◆ Given instruction
Could you reproduce the listing below with every "GUI agent" changed to "screen assistant" and nothing else altered?
* begin *
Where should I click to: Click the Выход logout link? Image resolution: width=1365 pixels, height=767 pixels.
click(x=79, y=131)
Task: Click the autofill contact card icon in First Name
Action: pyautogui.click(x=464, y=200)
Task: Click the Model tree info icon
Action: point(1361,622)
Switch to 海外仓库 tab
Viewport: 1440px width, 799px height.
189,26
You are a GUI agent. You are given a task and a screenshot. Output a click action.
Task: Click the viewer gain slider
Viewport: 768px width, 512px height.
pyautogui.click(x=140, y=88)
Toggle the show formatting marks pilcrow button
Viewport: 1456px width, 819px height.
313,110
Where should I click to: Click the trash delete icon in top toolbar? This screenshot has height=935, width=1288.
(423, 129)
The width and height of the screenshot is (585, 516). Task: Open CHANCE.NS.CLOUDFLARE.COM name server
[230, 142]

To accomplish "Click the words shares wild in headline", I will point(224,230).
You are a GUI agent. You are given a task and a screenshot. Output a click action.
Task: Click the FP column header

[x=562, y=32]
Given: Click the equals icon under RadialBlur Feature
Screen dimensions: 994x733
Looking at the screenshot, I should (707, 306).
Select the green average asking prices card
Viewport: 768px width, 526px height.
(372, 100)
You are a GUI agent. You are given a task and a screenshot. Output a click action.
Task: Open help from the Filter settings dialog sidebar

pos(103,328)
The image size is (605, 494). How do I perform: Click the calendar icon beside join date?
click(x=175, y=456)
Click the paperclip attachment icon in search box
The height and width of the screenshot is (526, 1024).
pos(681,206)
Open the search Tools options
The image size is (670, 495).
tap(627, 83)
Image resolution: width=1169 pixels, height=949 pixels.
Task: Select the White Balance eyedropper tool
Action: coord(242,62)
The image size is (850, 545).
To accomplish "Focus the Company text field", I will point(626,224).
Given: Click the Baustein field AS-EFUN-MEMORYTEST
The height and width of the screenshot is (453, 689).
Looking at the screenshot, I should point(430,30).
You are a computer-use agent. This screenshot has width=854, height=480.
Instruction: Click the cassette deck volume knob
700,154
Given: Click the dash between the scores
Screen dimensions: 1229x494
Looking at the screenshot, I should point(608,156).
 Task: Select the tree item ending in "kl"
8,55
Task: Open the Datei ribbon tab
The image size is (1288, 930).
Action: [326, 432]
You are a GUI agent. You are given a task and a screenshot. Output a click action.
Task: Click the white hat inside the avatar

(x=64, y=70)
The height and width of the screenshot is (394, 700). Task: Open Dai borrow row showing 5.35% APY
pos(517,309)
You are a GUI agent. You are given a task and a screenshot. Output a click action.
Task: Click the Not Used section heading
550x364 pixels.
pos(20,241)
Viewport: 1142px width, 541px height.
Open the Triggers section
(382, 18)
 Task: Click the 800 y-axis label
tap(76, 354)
* end *
◆ Final result
Where should I click to: Click the Выход logout link? Image resolution: width=1365 pixels, height=767 pixels.
click(x=79, y=131)
Task: Click the autofill contact card icon in First Name
Action: pyautogui.click(x=464, y=200)
Task: Click the Model tree info icon
Action: point(1361,622)
Switch to 海外仓库 tab
Viewport: 1440px width, 799px height.
189,26
You are a screen assistant. You are given a task and a screenshot. Output a click action.
Task: Click the viewer gain slider
Viewport: 768px width, 512px height.
pyautogui.click(x=140, y=88)
Toggle the show formatting marks pilcrow button
Viewport: 1456px width, 819px height.
313,110
Where should I click to: Click the trash delete icon in top toolbar? This screenshot has height=935, width=1288.
(423, 129)
The width and height of the screenshot is (585, 516). Task: Open CHANCE.NS.CLOUDFLARE.COM name server
[230, 142]

To accomplish "Click the words shares wild in headline", I will point(224,230).
You are a screen assistant. You are given a task and a screenshot. Output a click action.
Task: Click the FP column header

[x=562, y=32]
Given: Click the equals icon under RadialBlur Feature
Screen dimensions: 994x733
Looking at the screenshot, I should (707, 306).
Select the green average asking prices card
Viewport: 768px width, 526px height.
(372, 100)
You are a screen assistant. You are given a task and a screenshot. Output a click action.
Task: Open help from the Filter settings dialog sidebar

pos(103,328)
The image size is (605, 494). How do I perform: Click the calendar icon beside join date?
click(x=175, y=456)
Click the paperclip attachment icon in search box
The height and width of the screenshot is (526, 1024).
pos(681,206)
Open the search Tools options
The image size is (670, 495).
tap(627, 83)
Image resolution: width=1169 pixels, height=949 pixels.
Task: Select the White Balance eyedropper tool
Action: coord(242,62)
The image size is (850, 545).
To accomplish "Focus the Company text field", I will point(626,224).
Given: Click the Baustein field AS-EFUN-MEMORYTEST
The height and width of the screenshot is (453, 689).
Looking at the screenshot, I should point(430,30).
You are a computer-use agent. This screenshot has width=854, height=480.
Instruction: Click the cassette deck volume knob
700,154
Given: Click the dash between the scores
Screen dimensions: 1229x494
Looking at the screenshot, I should point(608,156).
 Task: Select the tree item ending in "kl"
8,55
Task: Open the Datei ribbon tab
The image size is (1288, 930).
Action: [326, 432]
You are a screen assistant. You are given a task and a screenshot. Output a click action.
Task: Click the white hat inside the avatar

(x=64, y=70)
The height and width of the screenshot is (394, 700). Task: Open Dai borrow row showing 5.35% APY
pos(517,309)
You are a screen assistant. You are given a task and a screenshot. Output a click action.
Task: Click the Not Used section heading
550x364 pixels.
pos(20,241)
Viewport: 1142px width, 541px height.
Open the Triggers section
(382, 18)
 Task: Click the 800 y-axis label
tap(76, 354)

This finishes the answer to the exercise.